### Job
Copy out, word for word, the part of the records that runs from the very start through the line containing "coord(368,28)".

### Item-finding records
* * *

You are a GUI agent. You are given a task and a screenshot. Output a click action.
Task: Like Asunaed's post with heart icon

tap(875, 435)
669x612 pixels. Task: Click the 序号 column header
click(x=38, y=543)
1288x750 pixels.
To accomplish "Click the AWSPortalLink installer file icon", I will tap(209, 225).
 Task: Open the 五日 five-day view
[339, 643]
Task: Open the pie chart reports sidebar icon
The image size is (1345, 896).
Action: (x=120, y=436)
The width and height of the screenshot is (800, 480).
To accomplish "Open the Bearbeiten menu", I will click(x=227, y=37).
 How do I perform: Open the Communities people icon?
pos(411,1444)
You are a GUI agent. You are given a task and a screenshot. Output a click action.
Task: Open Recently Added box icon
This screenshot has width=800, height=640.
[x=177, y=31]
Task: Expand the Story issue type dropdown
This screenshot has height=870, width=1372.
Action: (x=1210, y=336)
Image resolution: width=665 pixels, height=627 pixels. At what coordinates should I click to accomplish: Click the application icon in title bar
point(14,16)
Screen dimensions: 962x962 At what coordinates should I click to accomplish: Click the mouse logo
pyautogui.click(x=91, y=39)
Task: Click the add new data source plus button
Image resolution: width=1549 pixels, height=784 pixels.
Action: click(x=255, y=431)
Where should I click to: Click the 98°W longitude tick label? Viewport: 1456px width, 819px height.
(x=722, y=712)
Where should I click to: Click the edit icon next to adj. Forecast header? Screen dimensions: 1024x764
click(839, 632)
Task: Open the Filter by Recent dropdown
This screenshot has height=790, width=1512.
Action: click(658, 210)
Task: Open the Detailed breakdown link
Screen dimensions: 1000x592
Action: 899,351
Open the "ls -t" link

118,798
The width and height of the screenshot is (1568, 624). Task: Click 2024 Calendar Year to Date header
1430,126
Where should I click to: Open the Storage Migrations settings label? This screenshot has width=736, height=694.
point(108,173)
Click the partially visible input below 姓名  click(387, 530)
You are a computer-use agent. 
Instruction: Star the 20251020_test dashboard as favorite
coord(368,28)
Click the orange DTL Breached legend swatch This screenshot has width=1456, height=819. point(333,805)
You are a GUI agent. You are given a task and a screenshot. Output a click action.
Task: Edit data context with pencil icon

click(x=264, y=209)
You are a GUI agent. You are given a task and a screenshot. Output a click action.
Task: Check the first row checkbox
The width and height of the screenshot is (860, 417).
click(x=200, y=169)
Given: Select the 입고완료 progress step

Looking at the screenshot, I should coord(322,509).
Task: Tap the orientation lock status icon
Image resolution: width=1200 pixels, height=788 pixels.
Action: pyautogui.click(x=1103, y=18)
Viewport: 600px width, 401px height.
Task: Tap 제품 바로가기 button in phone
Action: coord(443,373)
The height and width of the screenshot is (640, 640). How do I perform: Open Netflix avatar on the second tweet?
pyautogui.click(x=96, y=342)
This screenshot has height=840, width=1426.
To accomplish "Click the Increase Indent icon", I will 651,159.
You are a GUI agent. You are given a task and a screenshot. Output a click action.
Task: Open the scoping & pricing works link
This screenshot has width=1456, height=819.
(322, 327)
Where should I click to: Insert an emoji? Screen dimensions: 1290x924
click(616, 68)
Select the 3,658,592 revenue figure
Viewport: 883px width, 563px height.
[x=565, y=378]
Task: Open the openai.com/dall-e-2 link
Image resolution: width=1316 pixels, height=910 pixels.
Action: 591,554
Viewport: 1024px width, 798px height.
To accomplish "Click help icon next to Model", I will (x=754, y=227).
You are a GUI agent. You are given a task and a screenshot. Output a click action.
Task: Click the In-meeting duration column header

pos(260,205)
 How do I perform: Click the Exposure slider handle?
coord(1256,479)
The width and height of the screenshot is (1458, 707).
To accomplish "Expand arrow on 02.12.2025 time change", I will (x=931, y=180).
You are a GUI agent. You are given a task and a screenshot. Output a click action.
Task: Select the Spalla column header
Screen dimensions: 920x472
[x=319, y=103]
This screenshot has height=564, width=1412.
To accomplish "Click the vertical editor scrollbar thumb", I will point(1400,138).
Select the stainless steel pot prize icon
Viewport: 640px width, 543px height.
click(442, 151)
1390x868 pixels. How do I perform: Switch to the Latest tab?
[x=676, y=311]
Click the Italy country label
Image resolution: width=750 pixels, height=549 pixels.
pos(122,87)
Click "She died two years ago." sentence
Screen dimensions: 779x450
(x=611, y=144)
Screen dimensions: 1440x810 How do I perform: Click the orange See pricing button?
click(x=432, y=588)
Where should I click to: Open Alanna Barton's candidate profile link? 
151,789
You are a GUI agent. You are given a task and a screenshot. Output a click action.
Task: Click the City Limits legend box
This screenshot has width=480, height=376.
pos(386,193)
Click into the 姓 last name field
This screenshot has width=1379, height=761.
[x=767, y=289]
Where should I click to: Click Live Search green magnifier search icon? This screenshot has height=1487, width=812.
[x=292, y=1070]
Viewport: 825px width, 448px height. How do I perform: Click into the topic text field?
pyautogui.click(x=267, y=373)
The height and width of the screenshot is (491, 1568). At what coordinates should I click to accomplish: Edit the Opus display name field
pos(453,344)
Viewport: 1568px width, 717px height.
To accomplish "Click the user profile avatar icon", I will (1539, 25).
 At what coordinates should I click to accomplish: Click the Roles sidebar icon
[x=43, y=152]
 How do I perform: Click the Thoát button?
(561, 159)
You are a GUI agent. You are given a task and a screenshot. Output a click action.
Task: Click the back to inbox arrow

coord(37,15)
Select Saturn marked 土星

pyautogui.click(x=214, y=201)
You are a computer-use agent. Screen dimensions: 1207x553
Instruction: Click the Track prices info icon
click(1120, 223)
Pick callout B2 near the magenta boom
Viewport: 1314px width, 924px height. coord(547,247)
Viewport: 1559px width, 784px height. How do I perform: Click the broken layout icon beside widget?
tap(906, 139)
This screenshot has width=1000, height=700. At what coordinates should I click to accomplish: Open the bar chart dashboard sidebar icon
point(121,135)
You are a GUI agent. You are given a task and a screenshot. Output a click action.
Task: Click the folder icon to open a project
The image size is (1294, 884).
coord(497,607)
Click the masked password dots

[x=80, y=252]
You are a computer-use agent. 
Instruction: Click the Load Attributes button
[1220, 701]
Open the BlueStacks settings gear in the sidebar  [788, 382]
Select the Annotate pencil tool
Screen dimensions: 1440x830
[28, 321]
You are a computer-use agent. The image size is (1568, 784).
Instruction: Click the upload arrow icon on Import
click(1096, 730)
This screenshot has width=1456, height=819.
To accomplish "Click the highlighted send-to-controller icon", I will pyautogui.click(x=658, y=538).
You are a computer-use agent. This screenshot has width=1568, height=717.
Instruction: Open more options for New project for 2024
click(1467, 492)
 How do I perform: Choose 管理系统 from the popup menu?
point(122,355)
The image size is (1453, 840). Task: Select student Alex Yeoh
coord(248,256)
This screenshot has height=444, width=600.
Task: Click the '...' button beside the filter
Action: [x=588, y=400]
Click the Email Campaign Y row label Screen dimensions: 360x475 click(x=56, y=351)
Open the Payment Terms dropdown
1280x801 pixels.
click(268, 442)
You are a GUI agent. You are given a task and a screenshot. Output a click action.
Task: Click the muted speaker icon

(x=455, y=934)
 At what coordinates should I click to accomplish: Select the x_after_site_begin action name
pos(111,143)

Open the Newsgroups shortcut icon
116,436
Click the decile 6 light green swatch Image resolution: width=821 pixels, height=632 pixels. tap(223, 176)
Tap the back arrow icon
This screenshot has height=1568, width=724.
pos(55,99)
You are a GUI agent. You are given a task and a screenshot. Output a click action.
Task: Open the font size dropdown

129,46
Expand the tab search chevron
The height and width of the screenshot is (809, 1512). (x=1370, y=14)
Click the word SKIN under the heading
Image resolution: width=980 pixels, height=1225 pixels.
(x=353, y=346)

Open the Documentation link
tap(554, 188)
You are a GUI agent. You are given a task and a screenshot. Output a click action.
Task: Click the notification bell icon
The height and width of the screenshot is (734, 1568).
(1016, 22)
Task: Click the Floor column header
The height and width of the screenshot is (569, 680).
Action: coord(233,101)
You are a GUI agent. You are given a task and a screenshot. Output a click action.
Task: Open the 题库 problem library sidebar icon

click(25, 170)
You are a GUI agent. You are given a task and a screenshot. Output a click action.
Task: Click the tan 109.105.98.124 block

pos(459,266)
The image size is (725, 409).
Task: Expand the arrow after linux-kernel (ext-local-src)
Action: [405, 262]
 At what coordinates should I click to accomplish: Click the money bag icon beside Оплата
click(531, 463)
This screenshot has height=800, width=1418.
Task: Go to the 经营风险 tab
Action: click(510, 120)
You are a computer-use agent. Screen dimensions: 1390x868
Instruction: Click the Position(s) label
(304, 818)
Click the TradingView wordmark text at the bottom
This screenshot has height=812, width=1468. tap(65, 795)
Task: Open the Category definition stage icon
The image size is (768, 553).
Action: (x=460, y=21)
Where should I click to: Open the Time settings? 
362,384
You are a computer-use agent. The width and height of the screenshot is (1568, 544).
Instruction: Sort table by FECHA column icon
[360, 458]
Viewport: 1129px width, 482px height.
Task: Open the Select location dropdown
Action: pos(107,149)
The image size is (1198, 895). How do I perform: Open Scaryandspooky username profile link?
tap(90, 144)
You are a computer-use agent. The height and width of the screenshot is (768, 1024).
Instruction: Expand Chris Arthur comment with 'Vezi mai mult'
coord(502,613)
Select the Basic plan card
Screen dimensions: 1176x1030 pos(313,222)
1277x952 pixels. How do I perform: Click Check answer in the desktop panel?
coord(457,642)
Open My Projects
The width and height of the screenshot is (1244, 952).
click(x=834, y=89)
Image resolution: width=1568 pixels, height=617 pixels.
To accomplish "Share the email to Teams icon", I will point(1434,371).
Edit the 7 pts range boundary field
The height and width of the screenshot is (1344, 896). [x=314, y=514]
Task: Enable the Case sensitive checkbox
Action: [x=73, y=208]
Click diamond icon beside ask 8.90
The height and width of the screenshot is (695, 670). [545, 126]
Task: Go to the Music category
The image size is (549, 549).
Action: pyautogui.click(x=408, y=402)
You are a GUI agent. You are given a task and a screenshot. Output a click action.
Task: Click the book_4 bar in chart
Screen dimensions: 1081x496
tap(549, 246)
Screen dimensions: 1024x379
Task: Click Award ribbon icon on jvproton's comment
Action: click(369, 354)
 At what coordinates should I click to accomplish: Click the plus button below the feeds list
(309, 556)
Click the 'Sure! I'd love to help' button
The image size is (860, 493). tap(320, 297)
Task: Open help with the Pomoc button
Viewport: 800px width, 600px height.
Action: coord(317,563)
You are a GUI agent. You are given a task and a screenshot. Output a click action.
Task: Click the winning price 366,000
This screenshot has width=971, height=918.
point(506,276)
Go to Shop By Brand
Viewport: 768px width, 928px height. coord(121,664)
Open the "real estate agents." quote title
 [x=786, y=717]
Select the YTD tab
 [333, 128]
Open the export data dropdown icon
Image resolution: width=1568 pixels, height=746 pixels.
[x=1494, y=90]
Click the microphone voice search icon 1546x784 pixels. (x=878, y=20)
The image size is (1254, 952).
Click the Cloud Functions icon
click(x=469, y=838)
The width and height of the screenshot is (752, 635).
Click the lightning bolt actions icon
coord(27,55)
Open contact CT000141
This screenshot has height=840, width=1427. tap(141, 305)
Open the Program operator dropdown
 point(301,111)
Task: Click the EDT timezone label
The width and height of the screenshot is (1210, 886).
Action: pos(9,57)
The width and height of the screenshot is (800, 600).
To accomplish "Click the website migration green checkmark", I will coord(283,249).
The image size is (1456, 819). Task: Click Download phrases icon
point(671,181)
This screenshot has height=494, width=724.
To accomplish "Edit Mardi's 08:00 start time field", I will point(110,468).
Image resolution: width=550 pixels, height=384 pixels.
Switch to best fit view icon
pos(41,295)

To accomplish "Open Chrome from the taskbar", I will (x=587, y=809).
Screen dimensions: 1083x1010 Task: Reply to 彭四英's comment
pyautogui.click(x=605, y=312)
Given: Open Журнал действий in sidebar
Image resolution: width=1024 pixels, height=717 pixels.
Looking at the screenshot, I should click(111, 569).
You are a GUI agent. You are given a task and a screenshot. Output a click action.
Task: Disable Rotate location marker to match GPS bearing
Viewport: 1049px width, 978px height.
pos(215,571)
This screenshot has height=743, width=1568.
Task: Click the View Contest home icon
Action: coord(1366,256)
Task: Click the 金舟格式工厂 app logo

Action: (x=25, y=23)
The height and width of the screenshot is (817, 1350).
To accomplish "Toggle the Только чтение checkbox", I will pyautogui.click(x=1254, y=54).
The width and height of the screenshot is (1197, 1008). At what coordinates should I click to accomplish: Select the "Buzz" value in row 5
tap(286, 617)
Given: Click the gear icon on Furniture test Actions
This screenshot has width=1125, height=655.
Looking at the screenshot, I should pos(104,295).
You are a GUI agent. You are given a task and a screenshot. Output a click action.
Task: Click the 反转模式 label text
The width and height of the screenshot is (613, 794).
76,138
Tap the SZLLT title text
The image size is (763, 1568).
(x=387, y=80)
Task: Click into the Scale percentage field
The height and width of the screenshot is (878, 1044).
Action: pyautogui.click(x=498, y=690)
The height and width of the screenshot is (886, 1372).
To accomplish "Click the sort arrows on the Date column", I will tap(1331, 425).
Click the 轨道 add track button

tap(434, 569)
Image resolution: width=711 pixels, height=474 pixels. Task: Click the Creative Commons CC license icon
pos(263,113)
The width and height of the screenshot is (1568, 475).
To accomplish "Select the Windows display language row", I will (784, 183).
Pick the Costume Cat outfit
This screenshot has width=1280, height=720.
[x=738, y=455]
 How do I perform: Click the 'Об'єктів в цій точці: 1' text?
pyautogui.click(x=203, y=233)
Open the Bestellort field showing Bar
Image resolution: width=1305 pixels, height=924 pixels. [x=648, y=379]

* * *

### Finished answer
You are a GUI agent. You are given a task and a screenshot. Output a click action.
Task: Like Asunaed's post with heart icon

tap(875, 435)
669x612 pixels. Task: Click the 序号 column header
click(x=38, y=543)
1288x750 pixels.
To accomplish "Click the AWSPortalLink installer file icon", I will tap(209, 225).
 Task: Open the 五日 five-day view
[339, 643]
Task: Open the pie chart reports sidebar icon
The image size is (1345, 896).
Action: (x=120, y=436)
The width and height of the screenshot is (800, 480).
To accomplish "Open the Bearbeiten menu", I will click(x=227, y=37).
 How do I perform: Open the Communities people icon?
pos(411,1444)
You are a GUI agent. You are given a task and a screenshot. Output a click action.
Task: Open Recently Added box icon
This screenshot has width=800, height=640.
[x=177, y=31]
Task: Expand the Story issue type dropdown
This screenshot has height=870, width=1372.
Action: (x=1210, y=336)
Image resolution: width=665 pixels, height=627 pixels. At what coordinates should I click to accomplish: Click the application icon in title bar
point(14,16)
Screen dimensions: 962x962 At what coordinates should I click to accomplish: Click the mouse logo
pyautogui.click(x=91, y=39)
Task: Click the add new data source plus button
Image resolution: width=1549 pixels, height=784 pixels.
Action: click(x=255, y=431)
Where should I click to: Click the 98°W longitude tick label? Viewport: 1456px width, 819px height.
(x=722, y=712)
Where should I click to: Click the edit icon next to adj. Forecast header? Screen dimensions: 1024x764
click(839, 632)
Task: Open the Filter by Recent dropdown
This screenshot has height=790, width=1512.
Action: click(658, 210)
Task: Open the Detailed breakdown link
Screen dimensions: 1000x592
Action: 899,351
Open the "ls -t" link

118,798
The width and height of the screenshot is (1568, 624). Task: Click 2024 Calendar Year to Date header
1430,126
Where should I click to: Open the Storage Migrations settings label? This screenshot has width=736, height=694.
point(108,173)
Click the partially visible input below 姓名  click(387, 530)
You are a computer-use agent. 
Instruction: Star the 20251020_test dashboard as favorite
coord(368,28)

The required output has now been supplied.